-- REQUIREMENT --
Copy the rows below word for word, from the start of the rows up to and including the line that contains "spectral-line-label: G is". Omit the pictures.

=== Begin Enclosure ===

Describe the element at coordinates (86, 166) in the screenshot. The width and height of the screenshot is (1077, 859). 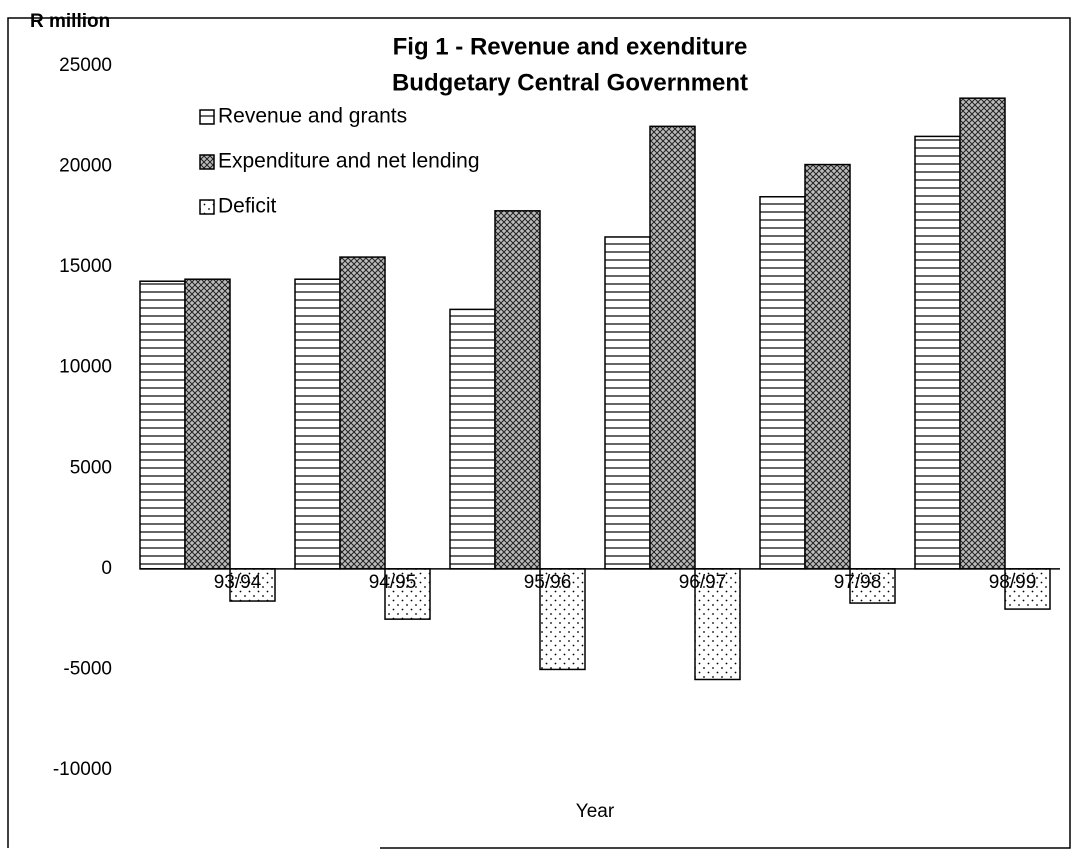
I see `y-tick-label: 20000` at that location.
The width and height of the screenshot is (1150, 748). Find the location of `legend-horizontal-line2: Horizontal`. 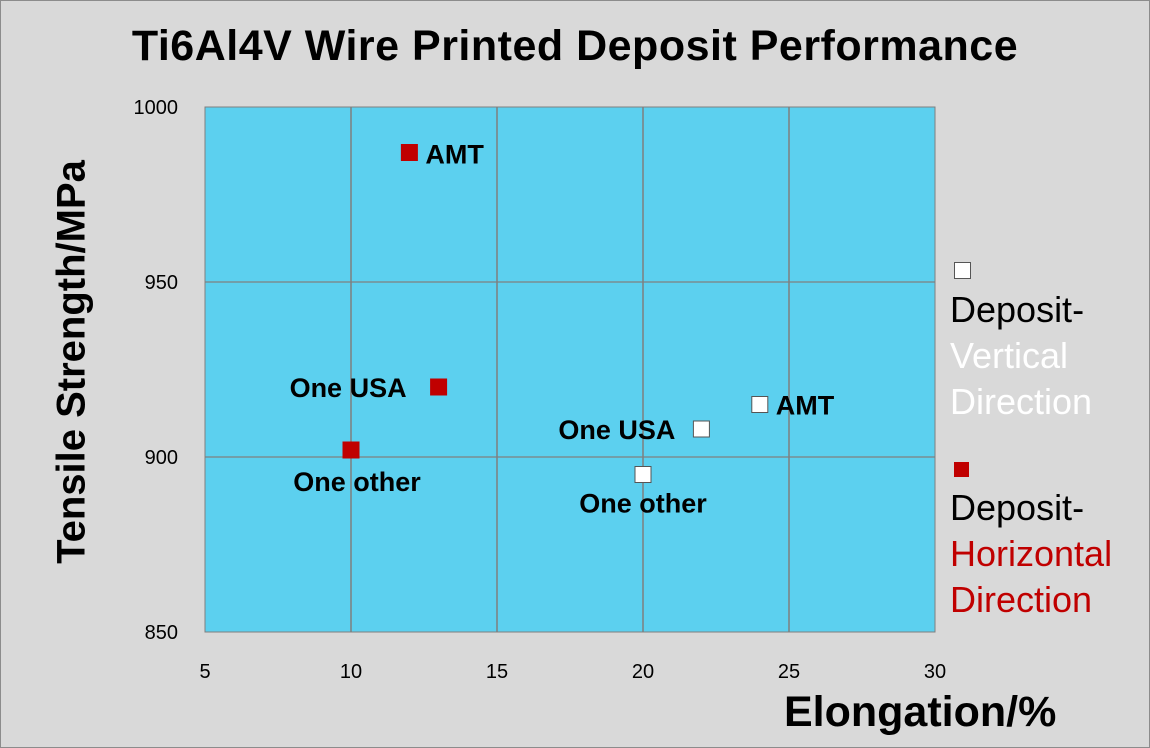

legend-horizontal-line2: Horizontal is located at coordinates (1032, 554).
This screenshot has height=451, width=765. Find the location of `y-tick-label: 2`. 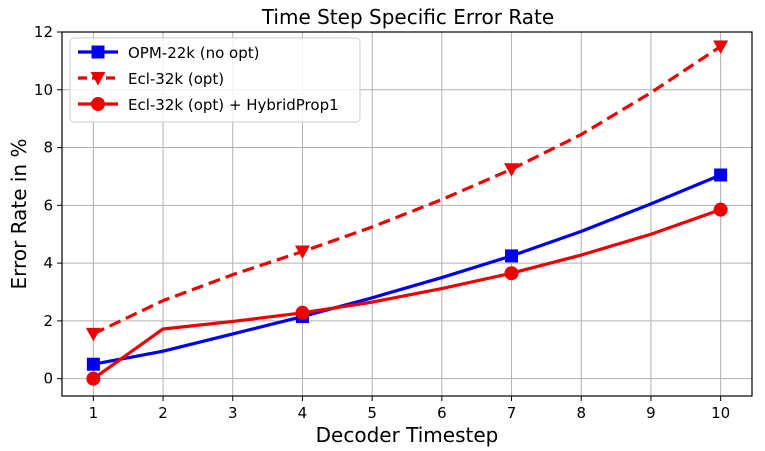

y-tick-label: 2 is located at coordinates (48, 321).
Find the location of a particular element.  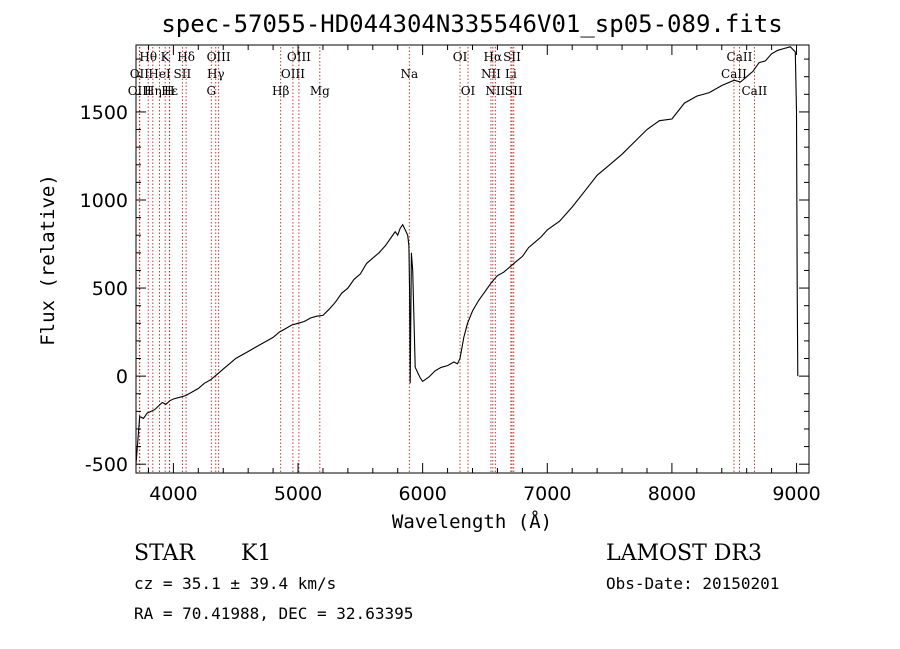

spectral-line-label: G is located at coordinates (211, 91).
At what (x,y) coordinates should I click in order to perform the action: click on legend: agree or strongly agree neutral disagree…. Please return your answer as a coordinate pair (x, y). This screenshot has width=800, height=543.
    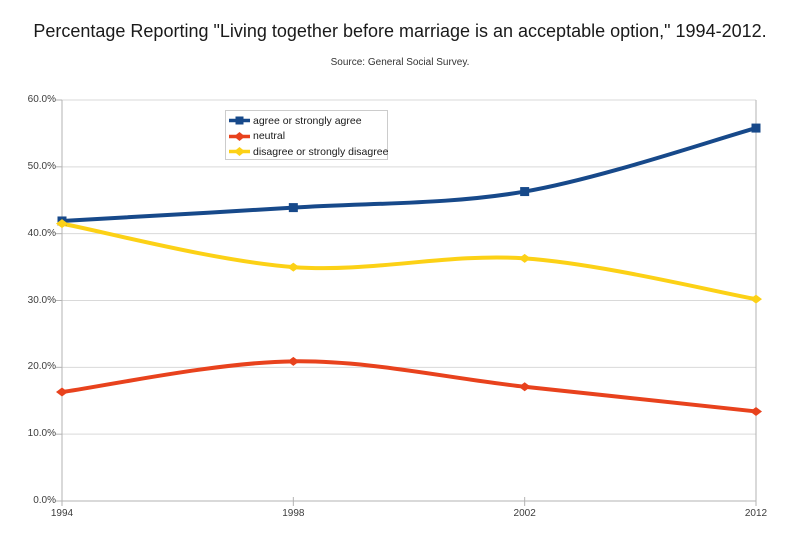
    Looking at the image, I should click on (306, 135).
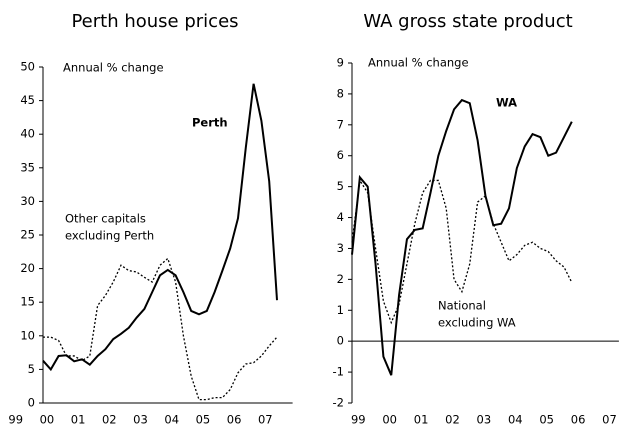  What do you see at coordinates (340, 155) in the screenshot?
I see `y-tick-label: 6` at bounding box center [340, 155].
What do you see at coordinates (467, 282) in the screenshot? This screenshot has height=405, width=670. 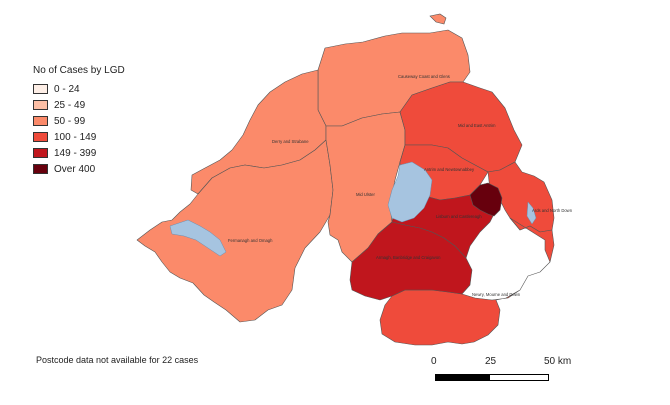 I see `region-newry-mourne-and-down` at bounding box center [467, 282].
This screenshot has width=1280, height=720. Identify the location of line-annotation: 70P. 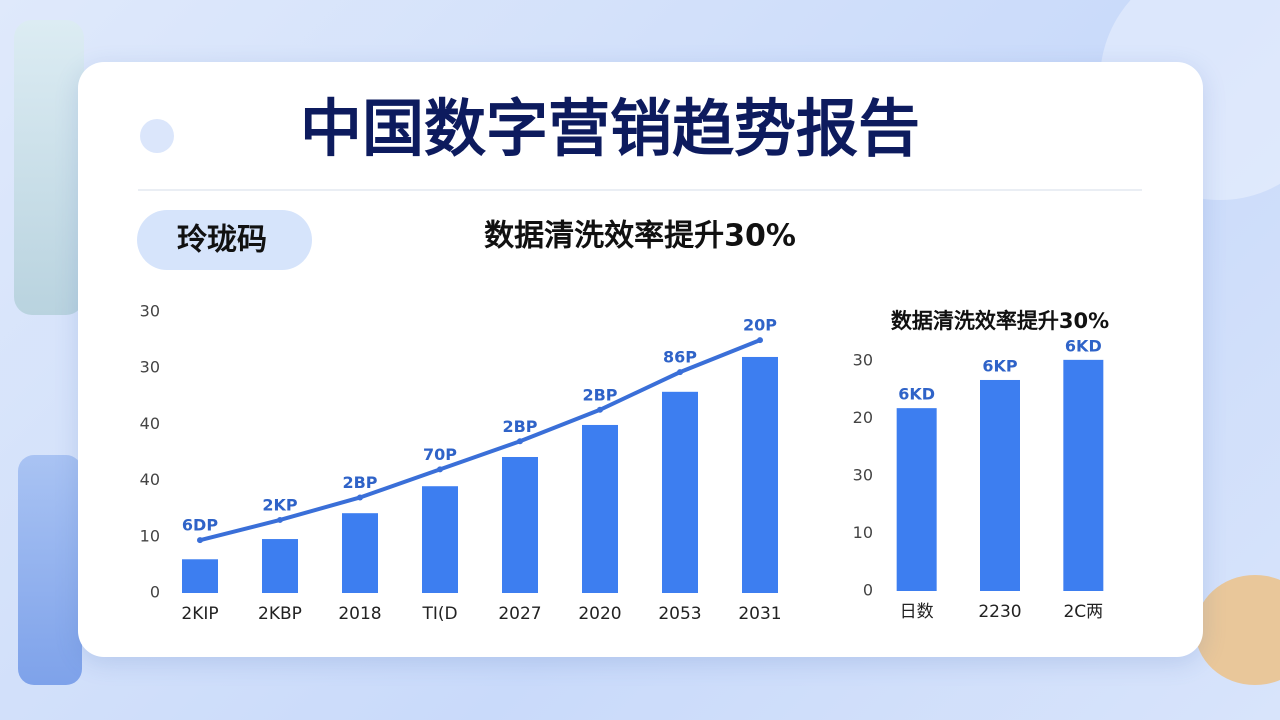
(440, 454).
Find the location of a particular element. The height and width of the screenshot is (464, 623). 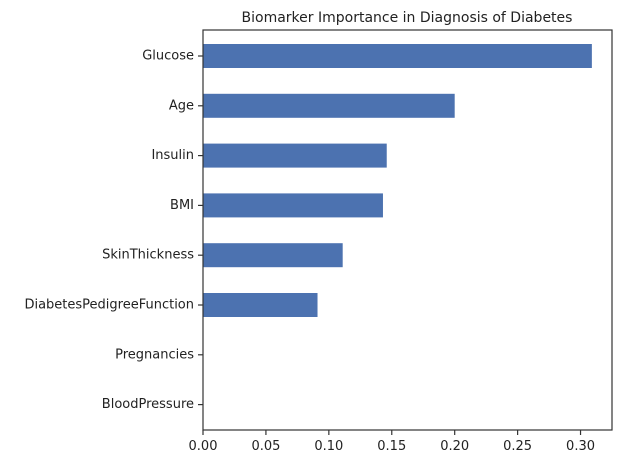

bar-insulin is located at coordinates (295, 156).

=== End Enclosure ===

-- RESPONSE BELOW --
Describe the element at coordinates (86, 166) in the screenshot. The width and height of the screenshot is (1077, 859). 
I see `y-tick-label: 20000` at that location.
The width and height of the screenshot is (1150, 748). Find the location of `legend-horizontal-line2: Horizontal`. 

legend-horizontal-line2: Horizontal is located at coordinates (1032, 554).
This screenshot has height=451, width=765. Find the location of `y-tick-label: 2`. 

y-tick-label: 2 is located at coordinates (48, 321).
Find the location of a particular element.  

spectral-line-label: G is located at coordinates (211, 91).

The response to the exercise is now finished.